While potholes and politics are important matters, sometimes you need to bring in a bit of humour into cycle campaigning - otherwise how will we bring in tomorrow's campaigners (apart from those who naturally make the leap from cycling to activism, or possibly troublemaking). Either way we should avoid putting the onus on individuals to solve society's problems - although a little bit of social media might help unblock bike lanes from antisocial parking, while the Bike Show wants your near miss stories. For a wider impact, four short videos might help make the case for separated cycle tracks.

Equality matters

The internet has done great things for cycle campaigning, but it throws up some ugly stuff too - we need to think through policies like bike registration that can have unforeseen consequences for those 'cycling while black' - as well as the impact of shared space on more vulnerable people. Fortunately cycling is something that can provide freedom for the old as well as the very young - and just possibly, it's that freedom that could help with 'teen bike rejection syndrome' - that and perhaps the ability to cycle in silly shoes (or maybe just turning your family bike into what is basically a car).

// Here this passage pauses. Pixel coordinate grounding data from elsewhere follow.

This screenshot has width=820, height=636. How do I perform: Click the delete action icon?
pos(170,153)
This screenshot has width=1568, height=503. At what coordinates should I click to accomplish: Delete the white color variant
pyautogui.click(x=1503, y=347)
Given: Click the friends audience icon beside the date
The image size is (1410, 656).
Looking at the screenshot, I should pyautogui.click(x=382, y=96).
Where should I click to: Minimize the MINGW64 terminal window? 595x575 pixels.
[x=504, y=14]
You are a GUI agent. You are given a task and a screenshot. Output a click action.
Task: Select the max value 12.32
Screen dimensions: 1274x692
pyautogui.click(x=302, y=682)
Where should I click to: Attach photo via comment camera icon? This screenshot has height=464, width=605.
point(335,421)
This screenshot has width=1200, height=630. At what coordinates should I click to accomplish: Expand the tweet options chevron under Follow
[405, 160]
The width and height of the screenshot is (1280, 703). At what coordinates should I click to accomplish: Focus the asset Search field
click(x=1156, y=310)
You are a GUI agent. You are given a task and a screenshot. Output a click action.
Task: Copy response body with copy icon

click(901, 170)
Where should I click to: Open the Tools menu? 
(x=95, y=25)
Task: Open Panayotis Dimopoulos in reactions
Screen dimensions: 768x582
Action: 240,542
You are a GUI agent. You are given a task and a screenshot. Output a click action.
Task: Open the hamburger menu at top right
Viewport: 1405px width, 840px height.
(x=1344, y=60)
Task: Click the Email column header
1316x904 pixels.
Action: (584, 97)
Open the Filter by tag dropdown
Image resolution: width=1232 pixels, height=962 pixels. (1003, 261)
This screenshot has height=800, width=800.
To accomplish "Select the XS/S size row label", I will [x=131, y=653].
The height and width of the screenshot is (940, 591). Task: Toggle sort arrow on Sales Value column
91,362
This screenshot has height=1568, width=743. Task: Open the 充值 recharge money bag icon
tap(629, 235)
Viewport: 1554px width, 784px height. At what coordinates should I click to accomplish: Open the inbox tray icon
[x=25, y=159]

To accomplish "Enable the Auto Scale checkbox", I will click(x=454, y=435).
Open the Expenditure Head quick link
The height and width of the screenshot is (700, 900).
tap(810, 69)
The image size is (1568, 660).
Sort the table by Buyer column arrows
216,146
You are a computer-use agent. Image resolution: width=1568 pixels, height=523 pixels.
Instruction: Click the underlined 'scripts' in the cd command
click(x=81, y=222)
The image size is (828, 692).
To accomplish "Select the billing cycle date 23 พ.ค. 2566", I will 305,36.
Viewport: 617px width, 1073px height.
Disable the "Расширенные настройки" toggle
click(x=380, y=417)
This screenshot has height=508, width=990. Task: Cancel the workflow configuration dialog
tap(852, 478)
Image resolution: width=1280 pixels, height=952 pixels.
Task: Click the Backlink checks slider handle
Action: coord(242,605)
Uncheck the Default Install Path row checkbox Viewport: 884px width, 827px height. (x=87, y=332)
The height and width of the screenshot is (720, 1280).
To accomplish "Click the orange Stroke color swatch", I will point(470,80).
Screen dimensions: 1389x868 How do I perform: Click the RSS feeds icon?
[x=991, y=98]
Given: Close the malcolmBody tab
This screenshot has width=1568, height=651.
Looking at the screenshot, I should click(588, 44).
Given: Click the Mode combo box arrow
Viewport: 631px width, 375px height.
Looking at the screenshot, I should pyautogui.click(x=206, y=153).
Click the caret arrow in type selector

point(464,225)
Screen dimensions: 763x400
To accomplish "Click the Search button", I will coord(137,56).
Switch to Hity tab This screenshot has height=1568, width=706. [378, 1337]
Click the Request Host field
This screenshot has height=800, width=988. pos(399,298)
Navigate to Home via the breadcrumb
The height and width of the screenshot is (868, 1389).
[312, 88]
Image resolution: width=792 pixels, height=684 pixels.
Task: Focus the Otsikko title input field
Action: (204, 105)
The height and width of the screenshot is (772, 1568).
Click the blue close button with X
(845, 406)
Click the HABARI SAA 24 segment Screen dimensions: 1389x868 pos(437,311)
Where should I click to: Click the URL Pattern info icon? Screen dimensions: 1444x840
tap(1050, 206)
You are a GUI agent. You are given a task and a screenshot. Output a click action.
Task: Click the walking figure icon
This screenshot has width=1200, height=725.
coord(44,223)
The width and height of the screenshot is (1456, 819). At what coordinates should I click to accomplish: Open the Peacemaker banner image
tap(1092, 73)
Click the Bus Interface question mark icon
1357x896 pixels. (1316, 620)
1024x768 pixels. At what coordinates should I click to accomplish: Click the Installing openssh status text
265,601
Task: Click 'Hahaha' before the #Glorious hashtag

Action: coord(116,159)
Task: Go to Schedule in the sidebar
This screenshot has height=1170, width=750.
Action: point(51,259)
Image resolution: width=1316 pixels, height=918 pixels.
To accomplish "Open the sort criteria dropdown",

The internet has also thrown up crowd funding - something the cycling community seems to have embraced, with mixed results. Meanwhile the #shopbybike hashtag threw up some great examples of, well, shopping by bike across Ireland (can't really recommend just balancing a loaf of bread on your handlebars though) - while having some off road infrastructure makes carrying stuff - including the all-important cake - easier by bike. In other parts of the world, cargo bikes don't just save businesses money they can support huge numbers of livelihoods - while in the developed world, bike share companies are continuing to evolve - and spread from parts of LA to Belfast.

The law is an...

Today's jaw-dropping lawsuit of the week is brought to you by Canada, for a change, while this week's award for missing the point of a tragedy goes to the Greater Manchester Police - perhaps instead we should be taking a leaf out of aviation's book - or even Cambridge's. Even the Institute of Advance Motoring agrees that drivers need better awareness about how to drive around cyclists - although tragically, it seems you can still kill someone and not notice and still be cleared of careless driving - and in parts of the US there's still no law against dooring people.

Good news

But let us once more end on a more cheerful note - from the fact that bike counts have almost doubled on Minneapolis's first prtected bike lanes, to growing bike-train commuting in California (as long as everyone can still squeeze on) to new bike bridges and an expanding green wave for cyclists in Copenhagen. And if you need some figures to support such a scheme in your area - a low-cost bike counter could help provide the data.

And finally

Rather than our usual whimsical tail ender, we'll leave you with two personal bike stories that stopped us in our tracks - from what it's like to be hit from behind - to the world's most forgiving (or possibly gullible) bike theft victim.